_A block of data:_
START

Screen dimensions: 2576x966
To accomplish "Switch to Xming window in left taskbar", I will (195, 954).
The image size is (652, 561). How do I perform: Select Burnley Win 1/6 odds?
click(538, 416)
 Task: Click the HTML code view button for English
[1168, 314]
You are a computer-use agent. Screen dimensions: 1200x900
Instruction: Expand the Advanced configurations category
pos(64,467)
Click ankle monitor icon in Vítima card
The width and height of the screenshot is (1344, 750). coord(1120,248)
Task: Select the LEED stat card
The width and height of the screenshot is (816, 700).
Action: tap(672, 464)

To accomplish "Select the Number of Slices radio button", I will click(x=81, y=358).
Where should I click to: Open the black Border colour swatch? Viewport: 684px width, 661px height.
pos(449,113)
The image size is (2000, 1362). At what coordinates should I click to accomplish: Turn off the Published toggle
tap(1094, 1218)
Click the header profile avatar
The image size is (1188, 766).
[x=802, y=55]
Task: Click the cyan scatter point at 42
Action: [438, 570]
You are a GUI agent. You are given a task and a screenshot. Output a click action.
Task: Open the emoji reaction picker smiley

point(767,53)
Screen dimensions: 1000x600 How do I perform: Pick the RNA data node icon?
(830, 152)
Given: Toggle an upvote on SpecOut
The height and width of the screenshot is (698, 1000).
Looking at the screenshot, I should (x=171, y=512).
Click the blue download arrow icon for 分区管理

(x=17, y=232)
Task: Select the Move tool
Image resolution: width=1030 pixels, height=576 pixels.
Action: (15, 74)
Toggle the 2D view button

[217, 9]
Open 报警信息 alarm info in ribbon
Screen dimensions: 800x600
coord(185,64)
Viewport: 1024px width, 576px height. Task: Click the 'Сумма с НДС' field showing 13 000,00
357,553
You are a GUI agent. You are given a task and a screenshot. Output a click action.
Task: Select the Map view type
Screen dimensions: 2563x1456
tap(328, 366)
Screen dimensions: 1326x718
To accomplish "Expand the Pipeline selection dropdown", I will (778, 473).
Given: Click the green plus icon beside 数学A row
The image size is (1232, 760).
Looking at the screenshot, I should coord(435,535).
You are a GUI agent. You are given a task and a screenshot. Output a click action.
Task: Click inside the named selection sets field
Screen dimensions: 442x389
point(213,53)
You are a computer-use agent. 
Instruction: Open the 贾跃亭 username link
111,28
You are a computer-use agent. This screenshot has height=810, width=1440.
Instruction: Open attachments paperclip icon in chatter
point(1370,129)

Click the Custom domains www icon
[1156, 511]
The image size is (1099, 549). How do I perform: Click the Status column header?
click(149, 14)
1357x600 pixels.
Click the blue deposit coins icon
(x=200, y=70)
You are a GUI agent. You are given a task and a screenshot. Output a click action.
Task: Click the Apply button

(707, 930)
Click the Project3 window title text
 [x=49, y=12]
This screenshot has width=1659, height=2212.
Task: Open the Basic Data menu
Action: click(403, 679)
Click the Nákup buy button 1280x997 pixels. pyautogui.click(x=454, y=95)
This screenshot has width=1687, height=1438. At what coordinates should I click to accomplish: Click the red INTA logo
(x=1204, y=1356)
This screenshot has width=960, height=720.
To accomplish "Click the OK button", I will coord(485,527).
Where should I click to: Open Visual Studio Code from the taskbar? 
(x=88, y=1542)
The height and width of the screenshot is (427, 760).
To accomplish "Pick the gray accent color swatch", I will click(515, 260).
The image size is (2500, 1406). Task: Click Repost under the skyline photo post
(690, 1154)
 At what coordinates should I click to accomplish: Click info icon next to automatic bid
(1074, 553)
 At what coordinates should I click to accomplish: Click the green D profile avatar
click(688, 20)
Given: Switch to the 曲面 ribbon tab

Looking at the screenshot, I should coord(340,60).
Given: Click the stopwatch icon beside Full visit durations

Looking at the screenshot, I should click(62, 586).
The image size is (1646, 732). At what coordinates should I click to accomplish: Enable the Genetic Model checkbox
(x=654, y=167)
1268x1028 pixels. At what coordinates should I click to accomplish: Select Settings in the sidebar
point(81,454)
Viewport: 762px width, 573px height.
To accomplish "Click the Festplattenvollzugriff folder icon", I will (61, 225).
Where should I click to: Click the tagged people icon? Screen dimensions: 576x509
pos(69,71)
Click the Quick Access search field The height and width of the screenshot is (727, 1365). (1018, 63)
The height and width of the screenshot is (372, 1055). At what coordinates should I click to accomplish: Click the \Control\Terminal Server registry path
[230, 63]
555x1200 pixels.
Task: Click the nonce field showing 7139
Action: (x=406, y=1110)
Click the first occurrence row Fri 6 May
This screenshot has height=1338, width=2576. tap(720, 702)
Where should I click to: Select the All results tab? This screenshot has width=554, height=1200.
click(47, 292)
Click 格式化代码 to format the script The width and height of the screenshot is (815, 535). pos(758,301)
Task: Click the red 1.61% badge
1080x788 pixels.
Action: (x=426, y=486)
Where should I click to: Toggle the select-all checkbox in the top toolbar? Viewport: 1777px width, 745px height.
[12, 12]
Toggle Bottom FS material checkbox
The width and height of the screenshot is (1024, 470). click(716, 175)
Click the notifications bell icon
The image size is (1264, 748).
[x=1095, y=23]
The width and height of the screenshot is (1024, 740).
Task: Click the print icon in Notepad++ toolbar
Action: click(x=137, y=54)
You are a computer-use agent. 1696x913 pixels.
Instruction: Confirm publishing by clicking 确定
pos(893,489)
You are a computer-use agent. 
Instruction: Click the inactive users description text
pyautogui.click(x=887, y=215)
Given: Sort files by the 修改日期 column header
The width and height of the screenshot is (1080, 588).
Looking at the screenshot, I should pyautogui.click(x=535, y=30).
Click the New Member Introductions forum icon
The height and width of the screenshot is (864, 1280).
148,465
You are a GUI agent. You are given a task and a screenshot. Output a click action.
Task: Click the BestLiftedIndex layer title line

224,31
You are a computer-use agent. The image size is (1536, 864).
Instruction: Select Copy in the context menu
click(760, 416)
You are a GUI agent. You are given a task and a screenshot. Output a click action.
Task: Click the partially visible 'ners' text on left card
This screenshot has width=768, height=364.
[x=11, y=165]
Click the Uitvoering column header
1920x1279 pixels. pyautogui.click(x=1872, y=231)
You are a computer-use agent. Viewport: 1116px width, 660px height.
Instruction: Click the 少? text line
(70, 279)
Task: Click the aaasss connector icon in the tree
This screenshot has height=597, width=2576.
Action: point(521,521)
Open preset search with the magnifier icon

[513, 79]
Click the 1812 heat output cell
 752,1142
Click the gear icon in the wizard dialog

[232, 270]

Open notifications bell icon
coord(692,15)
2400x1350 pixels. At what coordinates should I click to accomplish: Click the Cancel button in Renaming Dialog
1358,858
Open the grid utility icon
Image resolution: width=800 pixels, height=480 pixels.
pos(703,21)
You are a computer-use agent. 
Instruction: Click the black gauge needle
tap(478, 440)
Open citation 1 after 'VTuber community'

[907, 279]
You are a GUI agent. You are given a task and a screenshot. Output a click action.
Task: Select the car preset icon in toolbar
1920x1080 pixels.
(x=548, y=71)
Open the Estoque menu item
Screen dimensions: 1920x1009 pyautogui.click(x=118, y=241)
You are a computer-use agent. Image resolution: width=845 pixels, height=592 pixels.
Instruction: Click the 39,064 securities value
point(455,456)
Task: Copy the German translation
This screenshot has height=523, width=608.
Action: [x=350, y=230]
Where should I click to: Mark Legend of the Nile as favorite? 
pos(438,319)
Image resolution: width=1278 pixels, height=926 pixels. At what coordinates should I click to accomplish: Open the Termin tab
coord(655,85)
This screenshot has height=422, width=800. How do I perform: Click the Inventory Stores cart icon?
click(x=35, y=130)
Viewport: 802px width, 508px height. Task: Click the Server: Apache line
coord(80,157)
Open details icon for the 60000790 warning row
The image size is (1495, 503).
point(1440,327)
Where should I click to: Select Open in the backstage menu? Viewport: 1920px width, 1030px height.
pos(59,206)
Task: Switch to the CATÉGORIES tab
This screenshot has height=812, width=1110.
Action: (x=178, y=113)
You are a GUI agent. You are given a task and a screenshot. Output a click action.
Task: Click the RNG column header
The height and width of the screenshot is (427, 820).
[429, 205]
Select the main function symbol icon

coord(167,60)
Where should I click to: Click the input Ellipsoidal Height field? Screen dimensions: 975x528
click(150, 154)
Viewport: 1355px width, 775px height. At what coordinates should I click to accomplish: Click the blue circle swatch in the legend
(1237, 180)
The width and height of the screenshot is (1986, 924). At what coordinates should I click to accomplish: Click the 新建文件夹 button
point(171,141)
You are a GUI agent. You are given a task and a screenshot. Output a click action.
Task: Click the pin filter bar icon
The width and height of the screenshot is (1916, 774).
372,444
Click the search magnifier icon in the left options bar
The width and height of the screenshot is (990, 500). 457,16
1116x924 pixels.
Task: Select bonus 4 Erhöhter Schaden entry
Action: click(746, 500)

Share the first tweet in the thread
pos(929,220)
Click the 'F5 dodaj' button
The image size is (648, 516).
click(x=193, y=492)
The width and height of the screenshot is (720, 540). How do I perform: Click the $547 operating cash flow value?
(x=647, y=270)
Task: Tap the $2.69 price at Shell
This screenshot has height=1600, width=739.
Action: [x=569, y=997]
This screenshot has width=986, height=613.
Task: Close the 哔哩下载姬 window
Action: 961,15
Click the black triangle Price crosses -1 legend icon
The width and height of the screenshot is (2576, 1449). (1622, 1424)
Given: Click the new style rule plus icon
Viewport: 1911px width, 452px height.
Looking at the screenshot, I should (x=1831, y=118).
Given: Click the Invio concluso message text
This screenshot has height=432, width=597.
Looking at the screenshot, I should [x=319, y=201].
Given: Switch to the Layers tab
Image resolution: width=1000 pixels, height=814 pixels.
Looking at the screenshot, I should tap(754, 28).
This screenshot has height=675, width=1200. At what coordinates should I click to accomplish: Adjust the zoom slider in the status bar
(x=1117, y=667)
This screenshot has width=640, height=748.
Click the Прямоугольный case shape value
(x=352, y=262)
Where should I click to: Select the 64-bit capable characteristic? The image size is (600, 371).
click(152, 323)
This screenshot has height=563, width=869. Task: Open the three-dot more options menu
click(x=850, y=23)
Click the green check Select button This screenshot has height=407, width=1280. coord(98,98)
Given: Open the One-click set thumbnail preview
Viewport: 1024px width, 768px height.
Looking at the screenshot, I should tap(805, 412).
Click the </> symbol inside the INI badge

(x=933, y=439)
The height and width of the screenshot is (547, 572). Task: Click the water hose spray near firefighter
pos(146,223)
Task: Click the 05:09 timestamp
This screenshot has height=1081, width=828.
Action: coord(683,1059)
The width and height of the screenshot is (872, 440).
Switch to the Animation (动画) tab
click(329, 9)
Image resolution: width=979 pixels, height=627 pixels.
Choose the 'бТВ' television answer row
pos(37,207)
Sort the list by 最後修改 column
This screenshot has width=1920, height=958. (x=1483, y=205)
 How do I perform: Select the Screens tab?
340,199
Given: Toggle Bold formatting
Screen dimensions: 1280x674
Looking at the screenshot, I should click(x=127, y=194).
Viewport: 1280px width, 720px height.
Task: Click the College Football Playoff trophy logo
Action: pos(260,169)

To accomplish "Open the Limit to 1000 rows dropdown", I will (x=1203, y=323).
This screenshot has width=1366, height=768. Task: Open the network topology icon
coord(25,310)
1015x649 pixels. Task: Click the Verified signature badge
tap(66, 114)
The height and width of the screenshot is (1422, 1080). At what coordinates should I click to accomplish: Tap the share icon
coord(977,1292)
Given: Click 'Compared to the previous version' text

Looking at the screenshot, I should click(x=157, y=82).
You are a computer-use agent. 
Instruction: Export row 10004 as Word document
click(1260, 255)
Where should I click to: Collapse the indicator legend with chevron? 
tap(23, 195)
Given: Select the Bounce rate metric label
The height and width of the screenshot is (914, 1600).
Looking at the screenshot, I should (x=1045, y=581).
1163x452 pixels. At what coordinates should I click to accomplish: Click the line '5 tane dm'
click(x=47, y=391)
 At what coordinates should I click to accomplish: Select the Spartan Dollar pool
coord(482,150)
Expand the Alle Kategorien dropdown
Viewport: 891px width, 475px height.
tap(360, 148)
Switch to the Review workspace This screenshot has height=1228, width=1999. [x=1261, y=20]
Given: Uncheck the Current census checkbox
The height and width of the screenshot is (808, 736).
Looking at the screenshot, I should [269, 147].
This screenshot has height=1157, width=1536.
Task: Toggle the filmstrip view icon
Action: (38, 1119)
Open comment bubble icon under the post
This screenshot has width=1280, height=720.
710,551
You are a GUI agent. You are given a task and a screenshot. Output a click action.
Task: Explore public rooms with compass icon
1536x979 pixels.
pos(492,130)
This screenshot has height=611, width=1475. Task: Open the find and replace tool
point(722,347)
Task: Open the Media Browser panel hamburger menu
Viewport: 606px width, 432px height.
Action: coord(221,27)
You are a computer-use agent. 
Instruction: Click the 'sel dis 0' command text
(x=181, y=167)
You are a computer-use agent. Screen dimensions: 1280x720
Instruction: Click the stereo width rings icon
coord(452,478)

END

_Task objective:_
Recast everything from the start of the rows down to the line containing "pos(449,113)" as a JSON list of strings, one string per line, leaving out blank lines.

_Completed exercise:_
[
  "Screen dimensions: 2576x966",
  "To accomplish \"Switch to Xming window in left taskbar\", I will (195, 954).",
  "The image size is (652, 561). How do I perform: Select Burnley Win 1/6 odds?",
  "click(538, 416)",
  " Task: Click the HTML code view button for English",
  "[1168, 314]",
  "You are a computer-use agent. Screen dimensions: 1200x900",
  "Instruction: Expand the Advanced configurations category",
  "pos(64,467)",
  "Click ankle monitor icon in Vítima card",
  "The width and height of the screenshot is (1344, 750). coord(1120,248)",
  "Task: Select the LEED stat card",
  "The width and height of the screenshot is (816, 700).",
  "Action: tap(672, 464)",
  "To accomplish \"Select the Number of Slices radio button\", I will click(x=81, y=358).",
  "Where should I click to: Open the black Border colour swatch? Viewport: 684px width, 661px height.",
  "pos(449,113)"
]